IMF again raises alarm over CPEC investment

Our Correspondent
Sunday, Sep 04, 2022

ISLAMABAD: The International Monetary Fund (IMF) has again raised a red flag in the context of China Pakistan Economic Corridor (CPEC) and stated that in early 2022, new investment could raise growth prospects but contingent liabilities also pose a risk to debt sustainability.

“In early 2022, new investments through the China-Pakistan Economic Corridor (CPEC), originally established in 2013, were announced. Although infrastructure in these second-phase investments could raise growth prospects, attendant contingent liabilities also pose a risk to debt sustainability,” the IMF stated in its Public and External Debt Sustainability Analysis done alone with the Fund staff report released after the approval of EFF program for Pakistan.

The report states that Pakistan’s public debt continues to be judged as sustainable with strong policies and robust growth, but with greater uncertainty, in part because the fiscal relaxation in FY22H2 prevented the debt ratio reduction projected at the time of the sixth review. The debt-to-GDP ratio is now projected to rise from 77.9 percent at end-FY21 to 78.9 percent at end-FY22 before falling to around 60 percent by end-FY27, assuming the adjustment efforts in the context of the EFF program are fully carried out.

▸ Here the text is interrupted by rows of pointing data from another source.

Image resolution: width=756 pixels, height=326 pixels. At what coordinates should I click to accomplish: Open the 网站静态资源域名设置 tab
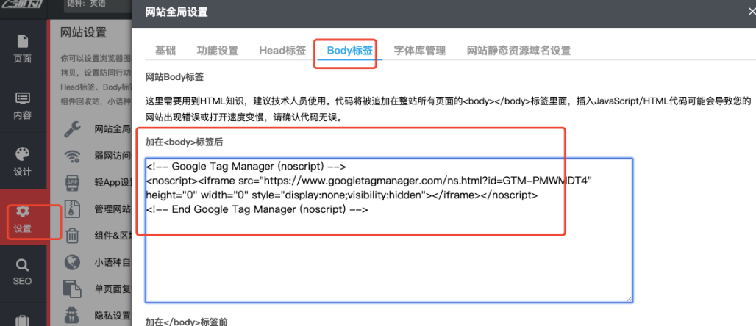coord(518,51)
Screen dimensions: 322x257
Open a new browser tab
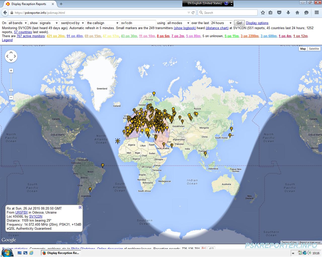61,4
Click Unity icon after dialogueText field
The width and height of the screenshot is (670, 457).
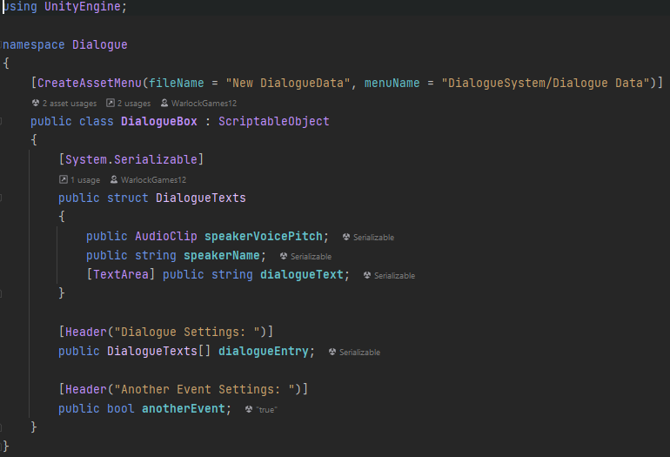point(367,275)
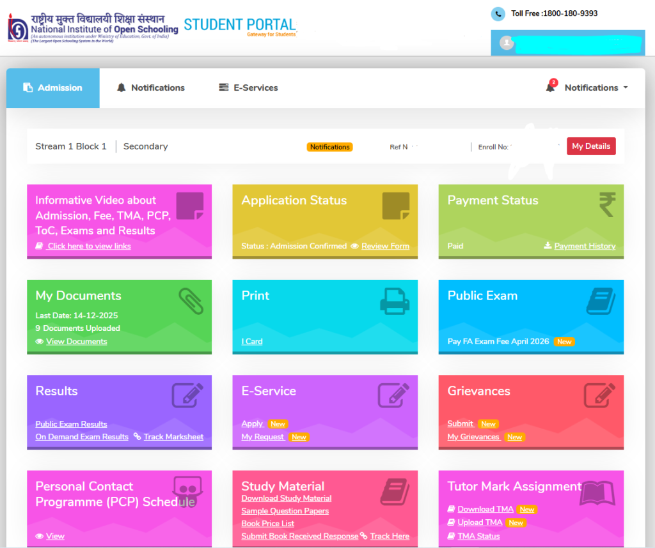Click the New badge next to Download TMA

click(x=526, y=509)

While gross financing needs (GFN) remain elevated over the near term amid sizeable fiscal deficits and limited progress in lengthening maturities, GFNs are projected to decline over the medium term — reflecting programmed fiscal consolidation and efforts to enhance cash and debt management —reaching 17.2 percent of GDP by FY27.

“Higher interest rates, a larger-than-expected growth slowdown due to policy tightening, pressures on the exchange rate, renewed policy reversals, slower medium-term growth and contingent liabilities related to SOEs pose significant risks to debt sustainability,” the IMF warned.

Sustained fiscal adjustment in line with program commitment and a favourable interest rate-growth differential are projected to put debt ratios back on a clear downward path. The rebasing of GDP, which raised nominal GDP by 16 percent, would itself lower the end-FY21 debt-to-GDP ratio to 75.8 percent (from 88.6 percent at the time of the sixth review).

In the updated debt sustainability assessment, this is partially offset by the inclusion of certain reserve-related liabilities (central bank swaps and deposits by foreign central banks) into the debt perimeter, raising the end-FY21 debt ratio by 2.1 percentage points.

On account of fiscal slippages in FY22H2 and the weaker end-FY22 exchange rate, the debt-to-GDP ratio is set to increase by 1 percentage point during FY22, reaching 78.9 percent, notwithstanding stronger growth due to stimulus-fuelled domestic demand.

News Desk adds: About 30% of Pakistan’s foreign debt is owed to China, including state-owned commercial banks, compared with 27% in February, according to a report released by the International Monetary Fund, Bloomberg reported.

Chinese debt to Pakistan has been revised upwards by $4.6 billion to about $30 billion, the IMF report said, from $25.1 billion in February. Chinese support is triple the amount of IMF debt and more than the amount given by either the World Bank or the Asian Development Bank.

The debt shows that China is now playing a similar role to the IMF by providing financing during balance of payments crises, rather than World Bank-style concessionary-project financing. Debt for balance of payments support from China has continued with loans to Pakistan being rolled over on a regular basis.